WHAT YOU NEED TO DO. The entries below should be output exactly as written.

Stored records.
•••
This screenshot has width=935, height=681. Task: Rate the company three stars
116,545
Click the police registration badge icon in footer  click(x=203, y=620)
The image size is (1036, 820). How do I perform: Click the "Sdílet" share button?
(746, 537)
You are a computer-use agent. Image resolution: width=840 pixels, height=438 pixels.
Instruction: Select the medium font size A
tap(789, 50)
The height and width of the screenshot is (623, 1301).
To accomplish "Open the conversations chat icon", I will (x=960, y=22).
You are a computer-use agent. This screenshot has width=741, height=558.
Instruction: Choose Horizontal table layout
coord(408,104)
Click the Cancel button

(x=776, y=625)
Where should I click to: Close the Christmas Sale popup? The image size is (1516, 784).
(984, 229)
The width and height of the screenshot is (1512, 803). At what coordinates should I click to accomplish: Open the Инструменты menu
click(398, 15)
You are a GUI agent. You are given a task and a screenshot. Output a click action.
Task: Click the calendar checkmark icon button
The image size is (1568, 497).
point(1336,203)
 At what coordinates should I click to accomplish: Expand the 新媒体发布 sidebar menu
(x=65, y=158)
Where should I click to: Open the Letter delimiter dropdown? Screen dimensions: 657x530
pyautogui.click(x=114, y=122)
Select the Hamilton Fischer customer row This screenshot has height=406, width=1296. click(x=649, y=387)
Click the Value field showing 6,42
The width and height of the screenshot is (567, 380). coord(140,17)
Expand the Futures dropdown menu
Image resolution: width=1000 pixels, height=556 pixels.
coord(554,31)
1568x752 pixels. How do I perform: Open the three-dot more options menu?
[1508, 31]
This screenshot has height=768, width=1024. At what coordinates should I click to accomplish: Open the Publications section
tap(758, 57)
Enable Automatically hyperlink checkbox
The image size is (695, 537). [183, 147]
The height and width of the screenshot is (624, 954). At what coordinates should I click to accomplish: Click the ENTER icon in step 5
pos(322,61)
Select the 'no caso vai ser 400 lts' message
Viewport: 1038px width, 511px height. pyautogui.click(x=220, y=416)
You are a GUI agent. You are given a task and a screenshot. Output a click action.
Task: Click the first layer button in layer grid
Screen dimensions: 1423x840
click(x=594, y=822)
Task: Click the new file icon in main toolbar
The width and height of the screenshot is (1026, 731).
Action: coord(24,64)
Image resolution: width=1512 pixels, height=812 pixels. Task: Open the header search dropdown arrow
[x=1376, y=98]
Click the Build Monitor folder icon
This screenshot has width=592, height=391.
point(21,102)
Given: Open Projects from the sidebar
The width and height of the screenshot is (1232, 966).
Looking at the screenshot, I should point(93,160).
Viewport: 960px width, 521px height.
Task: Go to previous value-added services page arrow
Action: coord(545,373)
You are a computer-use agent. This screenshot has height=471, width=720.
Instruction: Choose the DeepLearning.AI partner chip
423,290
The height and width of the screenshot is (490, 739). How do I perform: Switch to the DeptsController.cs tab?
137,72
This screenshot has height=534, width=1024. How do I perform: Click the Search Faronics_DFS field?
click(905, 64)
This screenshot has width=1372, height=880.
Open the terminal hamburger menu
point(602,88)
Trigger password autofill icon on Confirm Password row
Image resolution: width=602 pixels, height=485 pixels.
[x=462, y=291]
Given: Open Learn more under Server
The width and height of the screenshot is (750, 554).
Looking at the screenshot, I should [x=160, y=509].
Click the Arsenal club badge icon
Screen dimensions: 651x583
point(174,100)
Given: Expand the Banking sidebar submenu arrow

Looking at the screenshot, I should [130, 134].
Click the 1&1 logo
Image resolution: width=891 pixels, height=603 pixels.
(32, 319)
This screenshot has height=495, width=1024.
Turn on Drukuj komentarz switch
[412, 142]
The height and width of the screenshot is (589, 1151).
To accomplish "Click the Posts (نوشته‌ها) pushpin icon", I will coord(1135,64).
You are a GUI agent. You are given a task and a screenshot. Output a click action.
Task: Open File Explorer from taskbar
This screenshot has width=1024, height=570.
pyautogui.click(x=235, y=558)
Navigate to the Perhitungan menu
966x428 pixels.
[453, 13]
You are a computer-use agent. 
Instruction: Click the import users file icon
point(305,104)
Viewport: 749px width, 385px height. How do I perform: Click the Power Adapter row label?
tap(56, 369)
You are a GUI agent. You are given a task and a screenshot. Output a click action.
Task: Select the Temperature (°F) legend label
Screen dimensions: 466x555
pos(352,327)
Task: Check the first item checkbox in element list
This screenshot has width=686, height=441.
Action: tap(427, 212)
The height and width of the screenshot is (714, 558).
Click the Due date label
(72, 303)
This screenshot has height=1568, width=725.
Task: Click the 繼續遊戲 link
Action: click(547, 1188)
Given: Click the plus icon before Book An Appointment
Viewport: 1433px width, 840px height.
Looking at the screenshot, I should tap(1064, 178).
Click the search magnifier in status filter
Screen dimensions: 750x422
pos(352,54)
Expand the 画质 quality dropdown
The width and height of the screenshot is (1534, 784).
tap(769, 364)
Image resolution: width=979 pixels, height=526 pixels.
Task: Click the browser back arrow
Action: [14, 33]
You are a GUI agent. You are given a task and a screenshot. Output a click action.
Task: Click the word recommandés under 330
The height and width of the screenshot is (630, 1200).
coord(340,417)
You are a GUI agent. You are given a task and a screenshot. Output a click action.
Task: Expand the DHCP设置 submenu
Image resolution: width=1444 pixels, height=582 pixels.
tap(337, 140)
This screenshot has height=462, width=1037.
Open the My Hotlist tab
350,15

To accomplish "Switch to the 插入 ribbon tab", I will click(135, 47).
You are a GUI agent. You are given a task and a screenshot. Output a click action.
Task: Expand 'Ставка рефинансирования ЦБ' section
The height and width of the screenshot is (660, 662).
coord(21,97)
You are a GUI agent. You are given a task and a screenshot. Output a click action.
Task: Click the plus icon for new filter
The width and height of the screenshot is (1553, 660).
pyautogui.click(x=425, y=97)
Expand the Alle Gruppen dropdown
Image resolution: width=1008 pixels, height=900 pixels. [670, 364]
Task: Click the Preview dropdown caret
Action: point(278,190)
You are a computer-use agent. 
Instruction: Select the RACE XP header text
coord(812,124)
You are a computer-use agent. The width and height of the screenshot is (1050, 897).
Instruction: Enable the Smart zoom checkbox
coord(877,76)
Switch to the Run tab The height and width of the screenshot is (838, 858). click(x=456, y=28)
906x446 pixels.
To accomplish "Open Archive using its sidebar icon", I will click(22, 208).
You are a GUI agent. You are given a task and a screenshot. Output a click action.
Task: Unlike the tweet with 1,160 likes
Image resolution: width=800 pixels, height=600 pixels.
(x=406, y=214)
•••
FINISHED EXERCISE.
This screenshot has width=935, height=681. Task: Rate the company three stars
116,545
Click the police registration badge icon in footer  click(x=203, y=620)
The image size is (1036, 820). How do I perform: Click the "Sdílet" share button?
(746, 537)
You are a computer-use agent. Image resolution: width=840 pixels, height=438 pixels.
Instruction: Select the medium font size A
tap(789, 50)
The height and width of the screenshot is (623, 1301).
To accomplish "Open the conversations chat icon", I will (x=960, y=22).
You are a computer-use agent. This screenshot has width=741, height=558.
Instruction: Choose Horizontal table layout
coord(408,104)
Click the Cancel button

(x=776, y=625)
Where should I click to: Close the Christmas Sale popup? The image size is (1516, 784).
(984, 229)
The width and height of the screenshot is (1512, 803). At what coordinates should I click to accomplish: Open the Инструменты menu
click(398, 15)
You are a GUI agent. You are given a task and a screenshot. Output a click action.
Task: Click the calendar checkmark icon button
The image size is (1568, 497).
point(1336,203)
 At what coordinates should I click to accomplish: Expand the 新媒体发布 sidebar menu
(x=65, y=158)
Where should I click to: Open the Letter delimiter dropdown? Screen dimensions: 657x530
pyautogui.click(x=114, y=122)
Select the Hamilton Fischer customer row This screenshot has height=406, width=1296. click(x=649, y=387)
Click the Value field showing 6,42
The width and height of the screenshot is (567, 380). coord(140,17)
Expand the Futures dropdown menu
Image resolution: width=1000 pixels, height=556 pixels.
coord(554,31)
1568x752 pixels. How do I perform: Open the three-dot more options menu?
[1508, 31]
This screenshot has height=768, width=1024. At what coordinates should I click to accomplish: Open the Publications section
tap(758, 57)
Enable Automatically hyperlink checkbox
The image size is (695, 537). [183, 147]
The height and width of the screenshot is (624, 954). At what coordinates should I click to accomplish: Click the ENTER icon in step 5
pos(322,61)
Select the 'no caso vai ser 400 lts' message
Viewport: 1038px width, 511px height. pyautogui.click(x=220, y=416)
You are a GUI agent. You are given a task and a screenshot. Output a click action.
Task: Click the first layer button in layer grid
Screen dimensions: 1423x840
click(x=594, y=822)
Task: Click the new file icon in main toolbar
The width and height of the screenshot is (1026, 731).
Action: coord(24,64)
Image resolution: width=1512 pixels, height=812 pixels. Task: Open the header search dropdown arrow
[x=1376, y=98]
Click the Build Monitor folder icon
This screenshot has width=592, height=391.
point(21,102)
Given: Open Projects from the sidebar
The width and height of the screenshot is (1232, 966).
Looking at the screenshot, I should point(93,160).
Viewport: 960px width, 521px height.
Task: Go to previous value-added services page arrow
Action: coord(545,373)
You are a computer-use agent. This screenshot has height=471, width=720.
Instruction: Choose the DeepLearning.AI partner chip
423,290
The height and width of the screenshot is (490, 739). How do I perform: Switch to the DeptsController.cs tab?
137,72
This screenshot has height=534, width=1024. How do I perform: Click the Search Faronics_DFS field?
click(905, 64)
This screenshot has width=1372, height=880.
Open the terminal hamburger menu
point(602,88)
Trigger password autofill icon on Confirm Password row
Image resolution: width=602 pixels, height=485 pixels.
[x=462, y=291]
Given: Open Learn more under Server
The width and height of the screenshot is (750, 554).
Looking at the screenshot, I should [x=160, y=509].
Click the Arsenal club badge icon
Screen dimensions: 651x583
point(174,100)
Given: Expand the Banking sidebar submenu arrow

Looking at the screenshot, I should [130, 134].
Click the 1&1 logo
Image resolution: width=891 pixels, height=603 pixels.
(32, 319)
This screenshot has height=495, width=1024.
Turn on Drukuj komentarz switch
[412, 142]
The height and width of the screenshot is (589, 1151).
To accomplish "Click the Posts (نوشته‌ها) pushpin icon", I will coord(1135,64).
You are a GUI agent. You are given a task and a screenshot. Output a click action.
Task: Open File Explorer from taskbar
This screenshot has width=1024, height=570.
pyautogui.click(x=235, y=558)
Navigate to the Perhitungan menu
966x428 pixels.
[453, 13]
You are a computer-use agent. 
Instruction: Click the import users file icon
point(305,104)
Viewport: 749px width, 385px height. How do I perform: Click the Power Adapter row label?
tap(56, 369)
You are a GUI agent. You are given a task and a screenshot. Output a click action.
Task: Select the Temperature (°F) legend label
Screen dimensions: 466x555
pos(352,327)
Task: Check the first item checkbox in element list
This screenshot has width=686, height=441.
Action: tap(427, 212)
The height and width of the screenshot is (714, 558).
Click the Due date label
(72, 303)
This screenshot has height=1568, width=725.
Task: Click the 繼續遊戲 link
Action: click(547, 1188)
Given: Click the plus icon before Book An Appointment
Viewport: 1433px width, 840px height.
Looking at the screenshot, I should tap(1064, 178).
Click the search magnifier in status filter
Screen dimensions: 750x422
pos(352,54)
Expand the 画质 quality dropdown
The width and height of the screenshot is (1534, 784).
tap(769, 364)
Image resolution: width=979 pixels, height=526 pixels.
Task: Click the browser back arrow
Action: [14, 33]
You are a GUI agent. You are given a task and a screenshot. Output a click action.
Task: Click the word recommandés under 330
The height and width of the screenshot is (630, 1200).
coord(340,417)
You are a GUI agent. You are given a task and a screenshot. Output a click action.
Task: Expand the DHCP设置 submenu
Image resolution: width=1444 pixels, height=582 pixels.
tap(337, 140)
This screenshot has height=462, width=1037.
Open the My Hotlist tab
350,15

To accomplish "Switch to the 插入 ribbon tab", I will click(135, 47).
You are a GUI agent. You are given a task and a screenshot. Output a click action.
Task: Expand 'Ставка рефинансирования ЦБ' section
The height and width of the screenshot is (660, 662).
coord(21,97)
You are a GUI agent. You are given a task and a screenshot. Output a click action.
Task: Click the plus icon for new filter
The width and height of the screenshot is (1553, 660).
pyautogui.click(x=425, y=97)
Expand the Alle Gruppen dropdown
Image resolution: width=1008 pixels, height=900 pixels. [670, 364]
Task: Click the Preview dropdown caret
Action: point(278,190)
You are a computer-use agent. 
Instruction: Select the RACE XP header text
coord(812,124)
You are a computer-use agent. The width and height of the screenshot is (1050, 897).
Instruction: Enable the Smart zoom checkbox
coord(877,76)
Switch to the Run tab The height and width of the screenshot is (838, 858). click(x=456, y=28)
906x446 pixels.
To accomplish "Open Archive using its sidebar icon", I will click(22, 208).
You are a GUI agent. You are given a task and a screenshot. Output a click action.
Task: Unlike the tweet with 1,160 likes
Image resolution: width=800 pixels, height=600 pixels.
(x=406, y=214)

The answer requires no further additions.